---------- EXTRACTED RECORDS ----------
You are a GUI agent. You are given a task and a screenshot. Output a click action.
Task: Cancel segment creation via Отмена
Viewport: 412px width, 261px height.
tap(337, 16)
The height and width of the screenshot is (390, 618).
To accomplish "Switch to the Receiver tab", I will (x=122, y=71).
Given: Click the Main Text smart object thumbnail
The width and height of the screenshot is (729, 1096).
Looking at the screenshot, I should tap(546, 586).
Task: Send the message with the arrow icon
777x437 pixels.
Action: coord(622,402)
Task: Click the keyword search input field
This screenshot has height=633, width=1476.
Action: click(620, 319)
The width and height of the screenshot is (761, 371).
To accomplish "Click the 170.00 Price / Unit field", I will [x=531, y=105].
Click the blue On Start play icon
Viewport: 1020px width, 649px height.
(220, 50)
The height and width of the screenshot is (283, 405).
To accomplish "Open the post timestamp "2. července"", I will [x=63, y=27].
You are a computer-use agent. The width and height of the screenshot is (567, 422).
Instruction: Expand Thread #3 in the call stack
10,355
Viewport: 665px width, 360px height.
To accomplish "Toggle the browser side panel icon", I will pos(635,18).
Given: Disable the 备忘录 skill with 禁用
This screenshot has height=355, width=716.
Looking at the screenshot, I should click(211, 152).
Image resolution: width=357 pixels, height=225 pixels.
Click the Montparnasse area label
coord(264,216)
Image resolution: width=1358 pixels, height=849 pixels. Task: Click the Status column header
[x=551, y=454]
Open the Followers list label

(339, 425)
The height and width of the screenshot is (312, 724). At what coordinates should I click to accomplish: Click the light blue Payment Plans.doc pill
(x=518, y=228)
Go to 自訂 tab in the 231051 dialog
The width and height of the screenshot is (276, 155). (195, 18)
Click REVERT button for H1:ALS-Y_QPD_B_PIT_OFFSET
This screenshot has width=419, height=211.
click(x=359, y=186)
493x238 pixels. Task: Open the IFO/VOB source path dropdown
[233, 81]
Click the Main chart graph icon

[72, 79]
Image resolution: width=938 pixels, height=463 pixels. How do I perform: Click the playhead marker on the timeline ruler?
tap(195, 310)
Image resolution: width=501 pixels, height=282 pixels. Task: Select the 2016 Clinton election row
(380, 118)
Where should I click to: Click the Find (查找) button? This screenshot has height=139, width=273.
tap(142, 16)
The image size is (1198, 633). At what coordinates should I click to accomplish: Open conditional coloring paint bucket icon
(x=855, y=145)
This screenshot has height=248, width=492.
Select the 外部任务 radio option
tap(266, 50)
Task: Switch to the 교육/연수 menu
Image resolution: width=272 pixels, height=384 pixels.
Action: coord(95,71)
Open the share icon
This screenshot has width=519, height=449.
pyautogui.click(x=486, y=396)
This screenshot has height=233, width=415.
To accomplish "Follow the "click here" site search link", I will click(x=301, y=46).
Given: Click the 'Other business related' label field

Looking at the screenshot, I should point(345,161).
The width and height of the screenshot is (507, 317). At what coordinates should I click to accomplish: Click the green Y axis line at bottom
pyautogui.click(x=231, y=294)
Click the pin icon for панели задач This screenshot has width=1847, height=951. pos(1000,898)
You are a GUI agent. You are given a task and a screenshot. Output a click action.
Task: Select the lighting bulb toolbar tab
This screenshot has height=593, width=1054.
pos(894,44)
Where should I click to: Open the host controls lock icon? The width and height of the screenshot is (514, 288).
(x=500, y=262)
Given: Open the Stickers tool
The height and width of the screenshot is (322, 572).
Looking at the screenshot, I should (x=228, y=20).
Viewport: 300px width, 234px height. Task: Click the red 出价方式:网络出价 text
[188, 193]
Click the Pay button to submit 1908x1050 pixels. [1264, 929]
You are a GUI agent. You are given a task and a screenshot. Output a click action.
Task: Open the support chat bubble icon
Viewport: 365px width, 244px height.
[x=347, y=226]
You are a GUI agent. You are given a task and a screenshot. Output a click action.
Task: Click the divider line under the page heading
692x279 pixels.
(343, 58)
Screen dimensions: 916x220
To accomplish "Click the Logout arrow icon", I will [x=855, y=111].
----------
TO BE DONE:
Please express every line of the listing above as a JSON list of strings, one string per line, leaving out blank lines.

REPLY TO THE EXERCISE:
[
  "You are a GUI agent. You are given a task and a screenshot. Output a click action.",
  "Task: Cancel segment creation via Отмена",
  "Viewport: 412px width, 261px height.",
  "tap(337, 16)",
  "The height and width of the screenshot is (390, 618).",
  "To accomplish \"Switch to the Receiver tab\", I will (x=122, y=71).",
  "Given: Click the Main Text smart object thumbnail",
  "The width and height of the screenshot is (729, 1096).",
  "Looking at the screenshot, I should tap(546, 586).",
  "Task: Send the message with the arrow icon",
  "777x437 pixels.",
  "Action: coord(622,402)",
  "Task: Click the keyword search input field",
  "This screenshot has height=633, width=1476.",
  "Action: click(620, 319)",
  "The width and height of the screenshot is (761, 371).",
  "To accomplish \"Click the 170.00 Price / Unit field\", I will [x=531, y=105].",
  "Click the blue On Start play icon",
  "Viewport: 1020px width, 649px height.",
  "(220, 50)",
  "The height and width of the screenshot is (283, 405).",
  "To accomplish \"Open the post timestamp \"2. července\"\", I will [x=63, y=27].",
  "You are a computer-use agent. The width and height of the screenshot is (567, 422).",
  "Instruction: Expand Thread #3 in the call stack",
  "10,355",
  "Viewport: 665px width, 360px height.",
  "To accomplish \"Toggle the browser side panel icon\", I will pos(635,18).",
  "Given: Disable the 备忘录 skill with 禁用",
  "This screenshot has height=355, width=716.",
  "Looking at the screenshot, I should click(211, 152).",
  "Image resolution: width=357 pixels, height=225 pixels.",
  "Click the Montparnasse area label",
  "coord(264,216)",
  "Image resolution: width=1358 pixels, height=849 pixels. Task: Click the Status column header",
  "[x=551, y=454]",
  "Open the Followers list label",
  "(339, 425)",
  "The height and width of the screenshot is (312, 724). At what coordinates should I click to accomplish: Click the light blue Payment Plans.doc pill",
  "(x=518, y=228)",
  "Go to 自訂 tab in the 231051 dialog",
  "The width and height of the screenshot is (276, 155). (195, 18)",
  "Click REVERT button for H1:ALS-Y_QPD_B_PIT_OFFSET",
  "This screenshot has width=419, height=211.",
  "click(x=359, y=186)",
  "493x238 pixels. Task: Open the IFO/VOB source path dropdown",
  "[233, 81]",
  "Click the Main chart graph icon",
  "[72, 79]",
  "Image resolution: width=938 pixels, height=463 pixels. How do I perform: Click the playhead marker on the timeline ruler?",
  "tap(195, 310)",
  "Image resolution: width=501 pixels, height=282 pixels. Task: Select the 2016 Clinton election row",
  "(380, 118)",
  "Where should I click to: Click the Find (查找) button? This screenshot has height=139, width=273.",
  "tap(142, 16)",
  "The image size is (1198, 633). At what coordinates should I click to accomplish: Open conditional coloring paint bucket icon",
  "(x=855, y=145)",
  "This screenshot has height=248, width=492.",
  "Select the 外部任务 radio option",
  "tap(266, 50)",
  "Task: Switch to the 교육/연수 menu",
  "Image resolution: width=272 pixels, height=384 pixels.",
  "Action: coord(95,71)",
  "Open the share icon",
  "This screenshot has width=519, height=449.",
  "pyautogui.click(x=486, y=396)",
  "This screenshot has height=233, width=415.",
  "To accomplish \"Follow the \"click here\" site search link\", I will click(x=301, y=46).",
  "Given: Click the 'Other business related' label field",
  "Looking at the screenshot, I should point(345,161).",
  "The width and height of the screenshot is (507, 317). At what coordinates should I click to accomplish: Click the green Y axis line at bottom",
  "pyautogui.click(x=231, y=294)",
  "Click the pin icon for панели задач This screenshot has width=1847, height=951. pos(1000,898)",
  "You are a GUI agent. You are given a task and a screenshot. Output a click action.",
  "Task: Select the lighting bulb toolbar tab",
  "This screenshot has height=593, width=1054.",
  "pos(894,44)",
  "Where should I click to: Open the host controls lock icon? The width and height of the screenshot is (514, 288).",
  "(x=500, y=262)",
  "Given: Open the Stickers tool",
  "The height and width of the screenshot is (322, 572).",
  "Looking at the screenshot, I should (x=228, y=20).",
  "Viewport: 300px width, 234px height. Task: Click the red 出价方式:网络出价 text",
  "[188, 193]",
  "Click the Pay button to submit 1908x1050 pixels. [1264, 929]",
  "You are a GUI agent. You are given a task and a screenshot. Output a click action.",
  "Task: Open the support chat bubble icon",
  "Viewport: 365px width, 244px height.",
  "[x=347, y=226]",
  "You are a GUI agent. You are given a task and a screenshot. Output a click action.",
  "Task: Click the divider line under the page heading",
  "692x279 pixels.",
  "(343, 58)",
  "Screen dimensions: 916x220",
  "To accomplish \"Click the Logout arrow icon\", I will [x=855, y=111]."
]